With multidimensional approach it is possible to identify the main causes of poverty, backwardness, social exclusion so as to adopt realistic policies to reduce the intensity by viewing development as improvement in an array of human needs and not just growth of income since well-being is intrinsically multidimensional from the viewpoint of capacity and functioning.
It is better appreciated that we are running much behind the time. Immediate attention in adequate quantum is therefore to be paid to ensure the distributive justice so that everybody gets access to the growth results, getting duly involved into the processes, which, in turn, could help in implementing the socio-economic policies aimed at reducing poverty diffusion. Reforms efforts should be directed towards education, women empowerment, improving the status of those employed in agriculture, and improving the housing/sanitation conditions. It is high time that the governments embark on programs that would encourage people to take up especially market-friendly farm (agriculture plus allied) activities, as their multidimensional poverty is higher than those in other sectors in rural area.

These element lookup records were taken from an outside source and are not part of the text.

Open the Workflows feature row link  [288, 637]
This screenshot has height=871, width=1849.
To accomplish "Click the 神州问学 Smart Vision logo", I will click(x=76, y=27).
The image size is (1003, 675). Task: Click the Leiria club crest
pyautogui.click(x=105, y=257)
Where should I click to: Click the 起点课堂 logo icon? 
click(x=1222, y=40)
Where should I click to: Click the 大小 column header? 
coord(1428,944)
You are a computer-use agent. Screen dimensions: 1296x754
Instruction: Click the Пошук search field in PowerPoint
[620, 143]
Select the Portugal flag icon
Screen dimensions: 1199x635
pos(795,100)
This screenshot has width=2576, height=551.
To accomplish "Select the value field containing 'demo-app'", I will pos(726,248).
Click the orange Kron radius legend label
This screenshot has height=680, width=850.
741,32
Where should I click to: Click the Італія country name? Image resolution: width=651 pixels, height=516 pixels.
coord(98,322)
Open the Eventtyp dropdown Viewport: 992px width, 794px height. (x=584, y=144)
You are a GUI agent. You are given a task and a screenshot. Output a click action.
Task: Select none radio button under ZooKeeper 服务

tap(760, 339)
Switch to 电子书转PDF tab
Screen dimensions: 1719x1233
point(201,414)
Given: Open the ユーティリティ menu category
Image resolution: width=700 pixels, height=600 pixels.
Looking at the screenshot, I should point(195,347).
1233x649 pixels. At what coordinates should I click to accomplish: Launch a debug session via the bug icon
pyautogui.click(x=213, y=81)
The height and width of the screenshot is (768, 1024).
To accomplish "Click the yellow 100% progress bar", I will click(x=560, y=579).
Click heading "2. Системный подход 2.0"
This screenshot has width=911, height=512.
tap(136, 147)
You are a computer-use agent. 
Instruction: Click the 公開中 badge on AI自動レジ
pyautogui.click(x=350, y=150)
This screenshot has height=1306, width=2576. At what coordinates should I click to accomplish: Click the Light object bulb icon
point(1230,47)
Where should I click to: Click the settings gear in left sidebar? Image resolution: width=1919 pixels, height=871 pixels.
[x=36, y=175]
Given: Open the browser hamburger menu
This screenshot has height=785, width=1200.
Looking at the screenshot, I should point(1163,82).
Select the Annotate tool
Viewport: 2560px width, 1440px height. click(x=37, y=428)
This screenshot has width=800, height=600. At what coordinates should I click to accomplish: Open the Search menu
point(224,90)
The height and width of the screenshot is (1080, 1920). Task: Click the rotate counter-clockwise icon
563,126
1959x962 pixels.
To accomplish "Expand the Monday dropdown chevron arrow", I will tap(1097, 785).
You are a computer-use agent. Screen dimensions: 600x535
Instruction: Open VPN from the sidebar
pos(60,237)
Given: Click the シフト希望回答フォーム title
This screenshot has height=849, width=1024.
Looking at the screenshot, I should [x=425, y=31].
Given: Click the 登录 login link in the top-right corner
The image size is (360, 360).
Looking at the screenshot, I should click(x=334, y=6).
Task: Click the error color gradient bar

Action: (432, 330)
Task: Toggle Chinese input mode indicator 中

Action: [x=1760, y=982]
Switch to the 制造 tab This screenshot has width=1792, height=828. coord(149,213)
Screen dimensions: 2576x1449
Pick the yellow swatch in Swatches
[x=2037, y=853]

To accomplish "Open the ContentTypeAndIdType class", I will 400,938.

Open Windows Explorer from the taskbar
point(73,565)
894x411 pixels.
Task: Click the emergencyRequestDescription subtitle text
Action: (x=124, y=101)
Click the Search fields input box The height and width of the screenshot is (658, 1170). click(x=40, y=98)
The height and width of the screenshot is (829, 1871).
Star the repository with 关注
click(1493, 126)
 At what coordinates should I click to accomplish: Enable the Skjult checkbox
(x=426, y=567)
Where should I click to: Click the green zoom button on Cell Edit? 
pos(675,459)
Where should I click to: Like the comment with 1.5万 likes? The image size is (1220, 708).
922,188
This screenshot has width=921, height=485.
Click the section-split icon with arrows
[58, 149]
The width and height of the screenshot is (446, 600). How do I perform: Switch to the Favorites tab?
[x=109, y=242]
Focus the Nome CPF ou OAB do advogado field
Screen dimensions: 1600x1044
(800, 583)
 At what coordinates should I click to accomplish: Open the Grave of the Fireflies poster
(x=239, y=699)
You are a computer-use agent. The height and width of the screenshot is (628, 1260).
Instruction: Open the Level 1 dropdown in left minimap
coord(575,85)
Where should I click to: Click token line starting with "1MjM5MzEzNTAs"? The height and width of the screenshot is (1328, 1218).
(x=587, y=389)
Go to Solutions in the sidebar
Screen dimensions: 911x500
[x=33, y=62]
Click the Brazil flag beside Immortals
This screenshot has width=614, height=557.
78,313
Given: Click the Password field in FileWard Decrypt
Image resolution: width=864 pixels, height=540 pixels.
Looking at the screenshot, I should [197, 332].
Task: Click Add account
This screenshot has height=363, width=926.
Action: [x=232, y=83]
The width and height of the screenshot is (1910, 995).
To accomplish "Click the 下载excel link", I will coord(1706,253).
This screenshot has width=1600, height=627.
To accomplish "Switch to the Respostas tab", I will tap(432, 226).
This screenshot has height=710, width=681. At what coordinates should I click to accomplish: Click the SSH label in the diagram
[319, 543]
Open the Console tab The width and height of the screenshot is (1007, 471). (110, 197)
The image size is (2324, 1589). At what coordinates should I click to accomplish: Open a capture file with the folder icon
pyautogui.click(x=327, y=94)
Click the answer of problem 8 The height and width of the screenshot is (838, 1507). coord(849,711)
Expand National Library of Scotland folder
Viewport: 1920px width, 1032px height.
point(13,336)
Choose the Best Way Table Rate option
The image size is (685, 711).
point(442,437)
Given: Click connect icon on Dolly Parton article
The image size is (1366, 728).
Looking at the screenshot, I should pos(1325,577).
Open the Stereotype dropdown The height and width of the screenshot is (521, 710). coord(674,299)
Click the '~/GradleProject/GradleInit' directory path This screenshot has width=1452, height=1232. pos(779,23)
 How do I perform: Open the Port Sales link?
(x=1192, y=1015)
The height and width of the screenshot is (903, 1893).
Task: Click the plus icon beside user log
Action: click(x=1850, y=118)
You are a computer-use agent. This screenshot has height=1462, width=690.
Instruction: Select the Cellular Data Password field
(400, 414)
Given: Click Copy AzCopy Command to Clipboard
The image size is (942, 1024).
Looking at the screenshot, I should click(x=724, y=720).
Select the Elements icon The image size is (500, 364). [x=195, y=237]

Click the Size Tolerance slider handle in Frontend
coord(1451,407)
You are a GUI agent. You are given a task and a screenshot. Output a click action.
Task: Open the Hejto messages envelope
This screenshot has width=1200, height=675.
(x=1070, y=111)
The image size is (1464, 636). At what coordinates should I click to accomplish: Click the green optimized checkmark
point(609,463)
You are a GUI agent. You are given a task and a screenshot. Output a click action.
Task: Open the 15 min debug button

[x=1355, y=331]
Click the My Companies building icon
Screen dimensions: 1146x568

And at the same time lean heavily on infrastructural development coupled with boosting the quality backed primary education and ensure that healthcare facilities in the rural are within the reach of the rural people as it is already well established that multidimensional poverty and backwardness decreases with increase in the educational level of the house head and increases with increase in age and household size. We are already too late in ensuring that the dilapidated health facility is rehabilitated since healthcare, public transportation, supply of drinking water, food, all-season road, and primary education are urgent and important at this stage in solving the multidimensional poverty / low level of human productivity in the rural areas. It is better not forgotten that housing / sanitation and economic condition / security are no less main factors responsible for continuous backwardness.
There is, thus, the crucial need to assess the entire task lying ahead from comprehensive angle, especially from the point of view of capability of functioning in as much as the capability aspects view individual well-being in terms of what a person is actually able to do or to be, given the set of functional support by the institutional framework as capabilities essentially calls for combinations of beings and doings that a person can achieve and reflect the real set of options that a person has to achieve, what she or he values and thus includes the freedom of choice. Functioning are the valuable achievements, actions and activities that ultimately determine individual well-being and as such functioning ultimately refers to the use a person makes of the commodities at his or her command backed by the support system as are or to be extended temporally, spatially, functionally and hierarchically.
To conclude, in Chiappero’s logical and pragmatic thinking – “Functioning achieved are strictly related to the intrinsic characteristics of the people (age, gender, health and disability conditions) as well as to environmental circumstances (at the socioeconomic and institutional level but also referred to the household environment); and the conversion process of the available resources into well-being is strictly related to and dependent on these individual and environmental features”.
So it is now better to respond to the reality in the overall sense – growth with development.